──────── Records for processing ────────

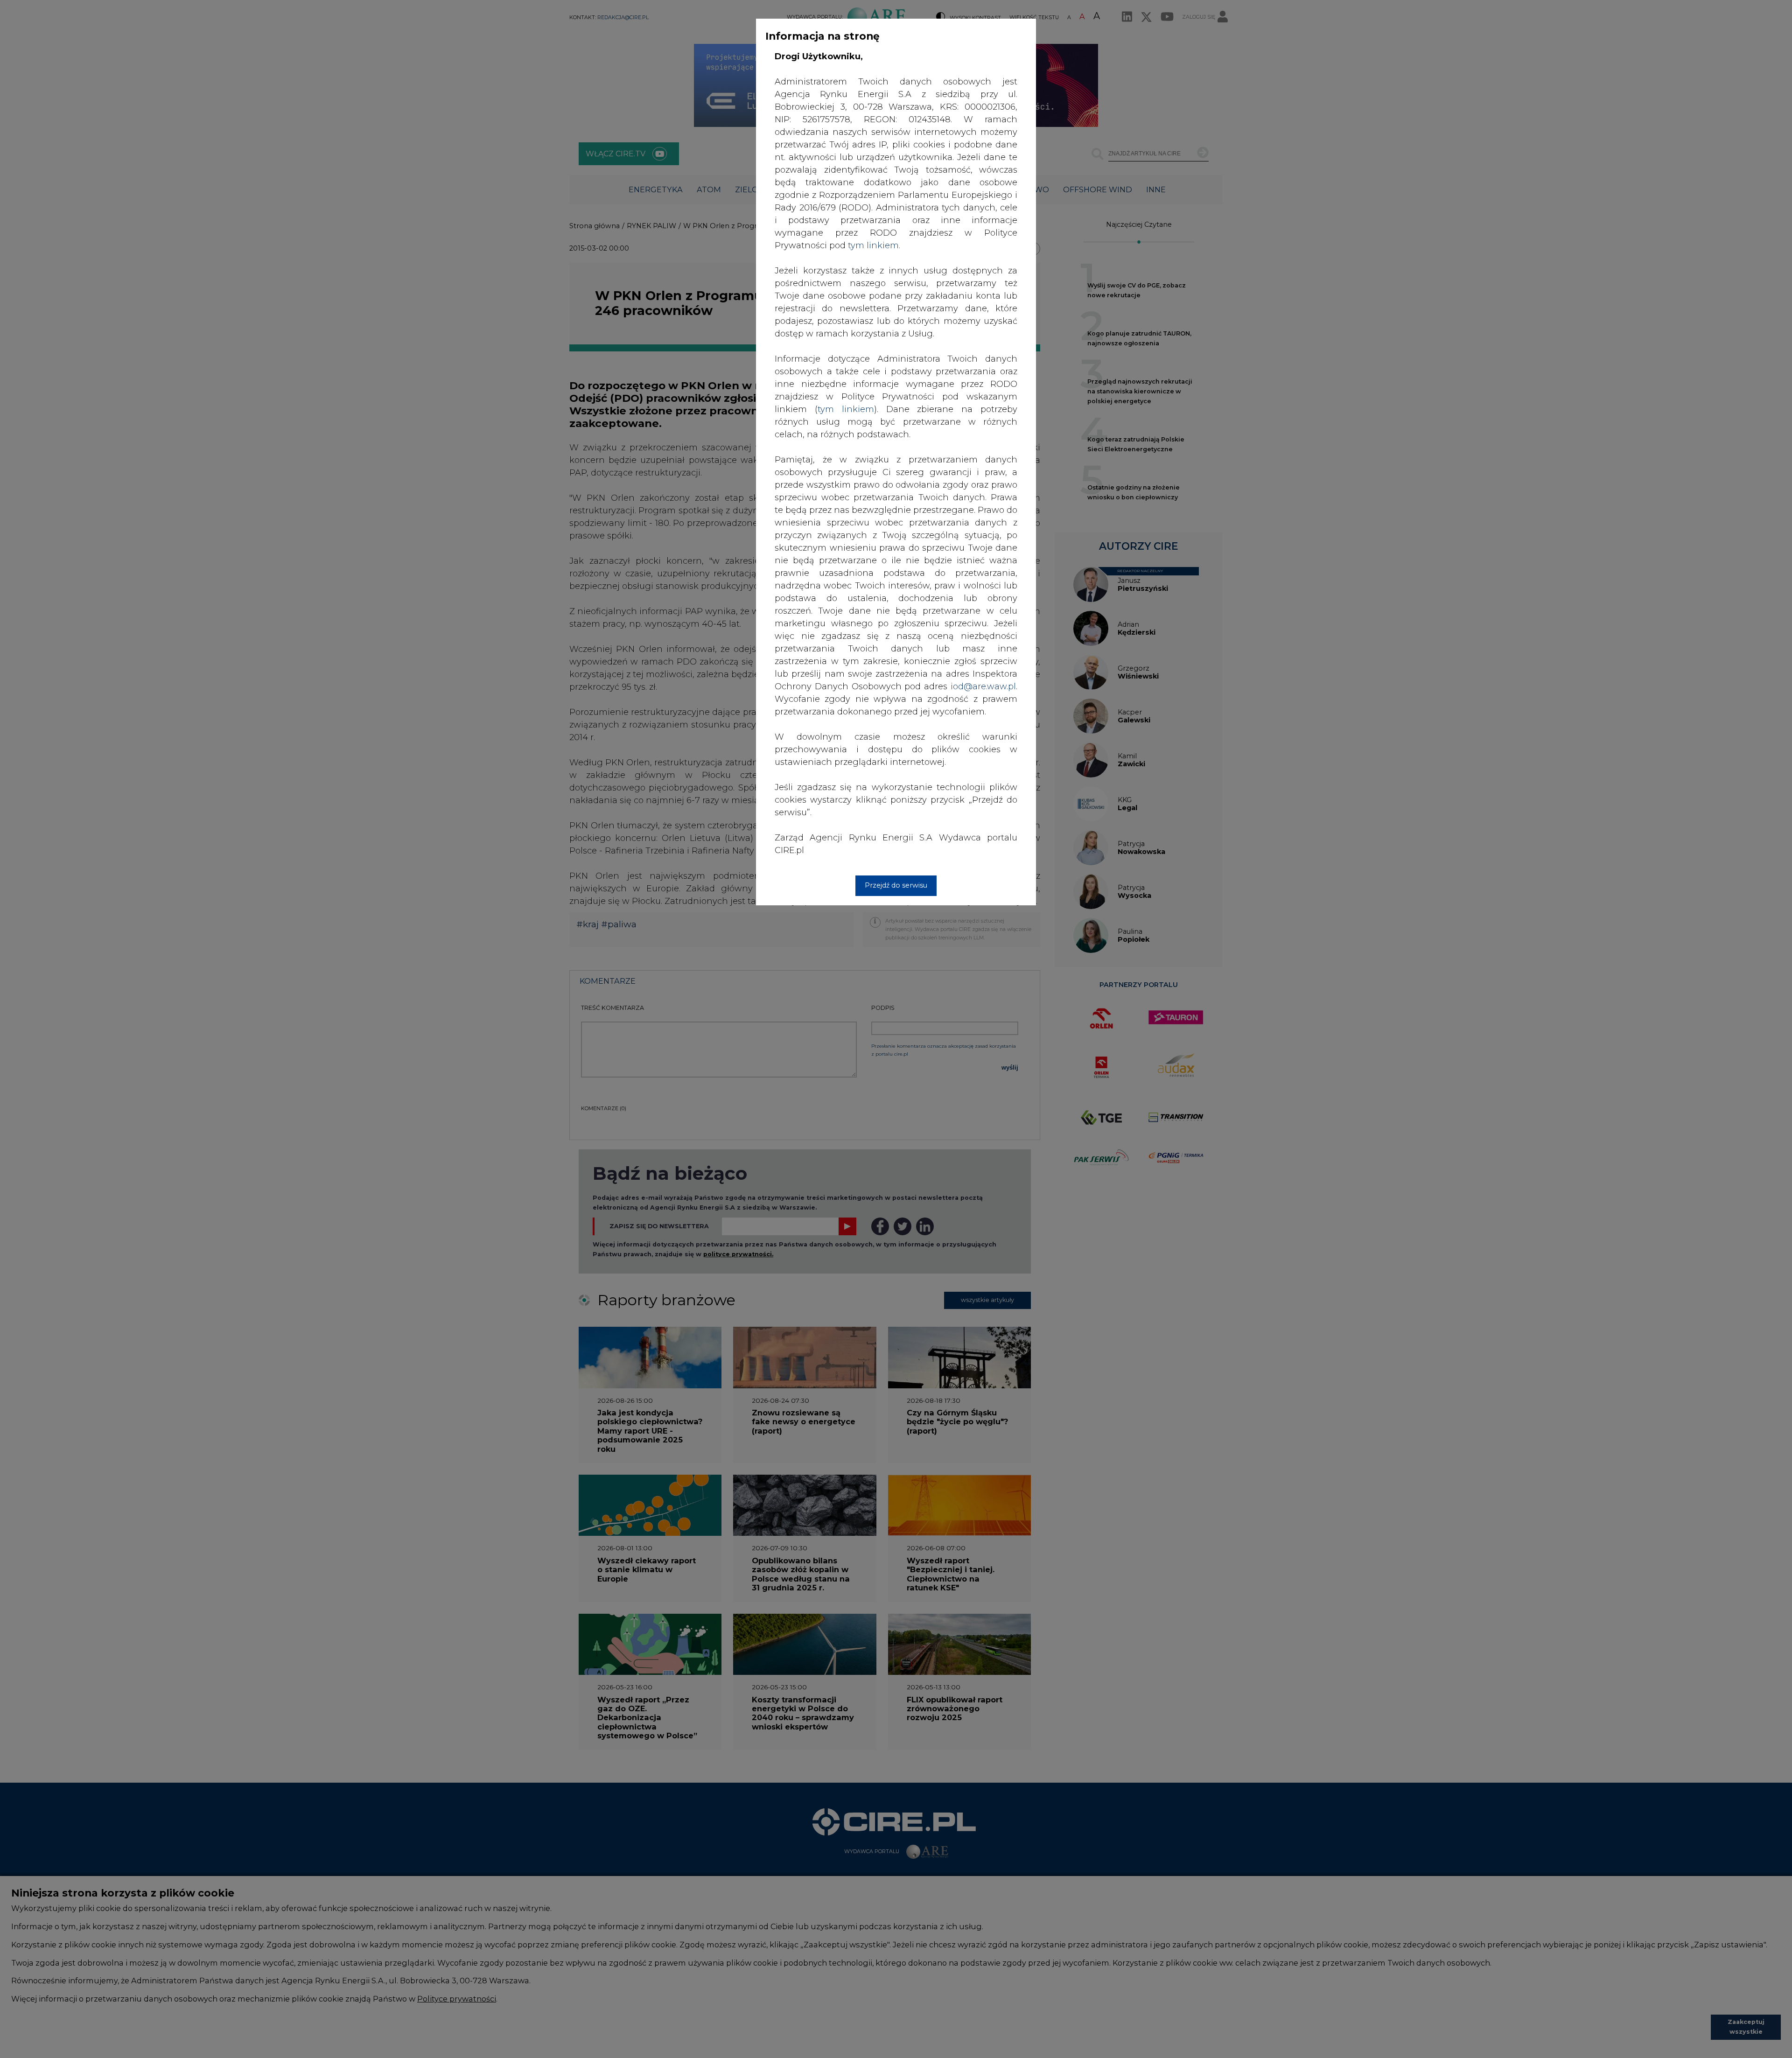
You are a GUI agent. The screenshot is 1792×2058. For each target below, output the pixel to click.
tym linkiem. (874, 245)
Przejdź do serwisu (896, 885)
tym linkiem (846, 409)
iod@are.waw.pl (983, 686)
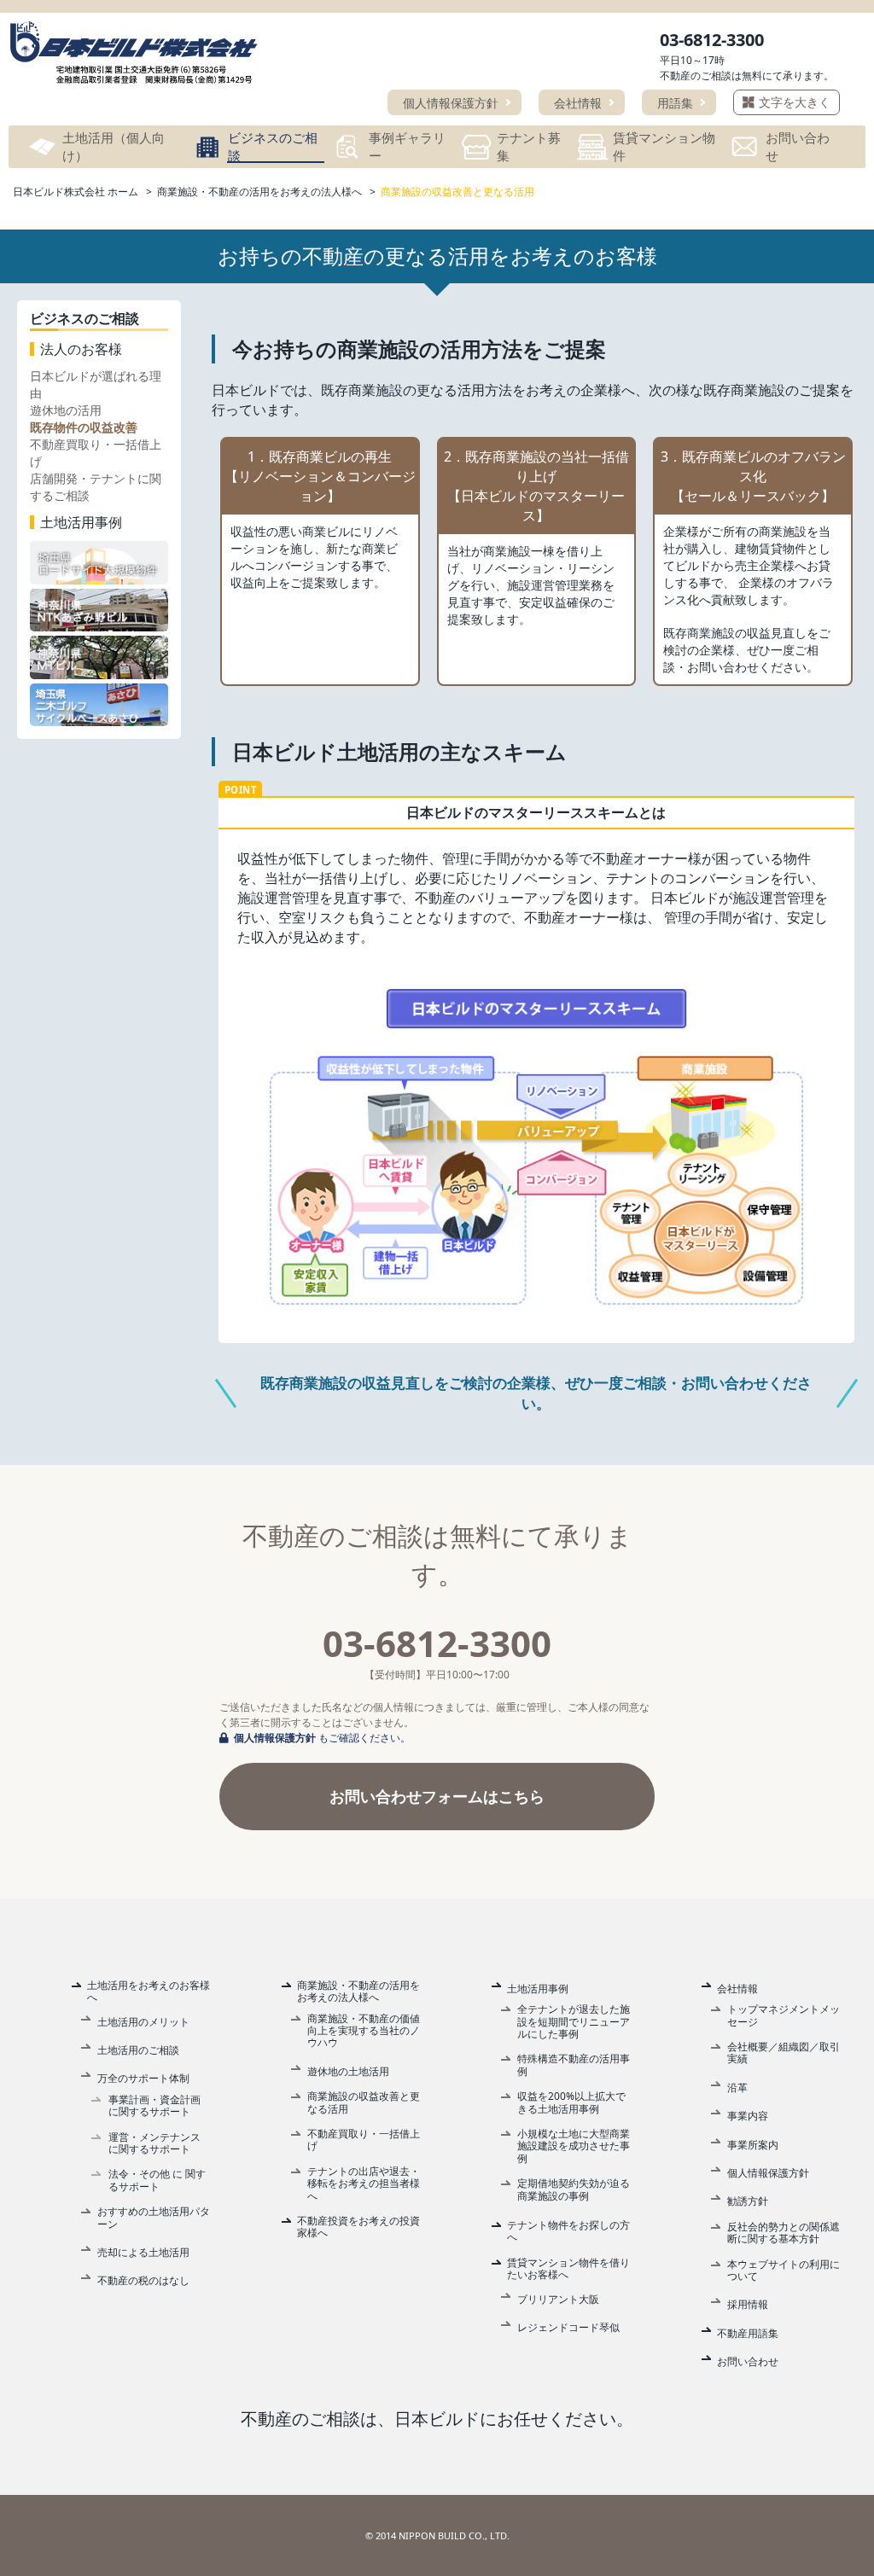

────────

● **Try it**
Give back the whole listing exactly, without pictures.

● **Answer area**
You are a GUI agent. The screenshot is 1792×2058. For each target below, output the pixel to click.
tym linkiem. (874, 245)
Przejdź do serwisu (896, 885)
tym linkiem (846, 409)
iod@are.waw.pl (983, 686)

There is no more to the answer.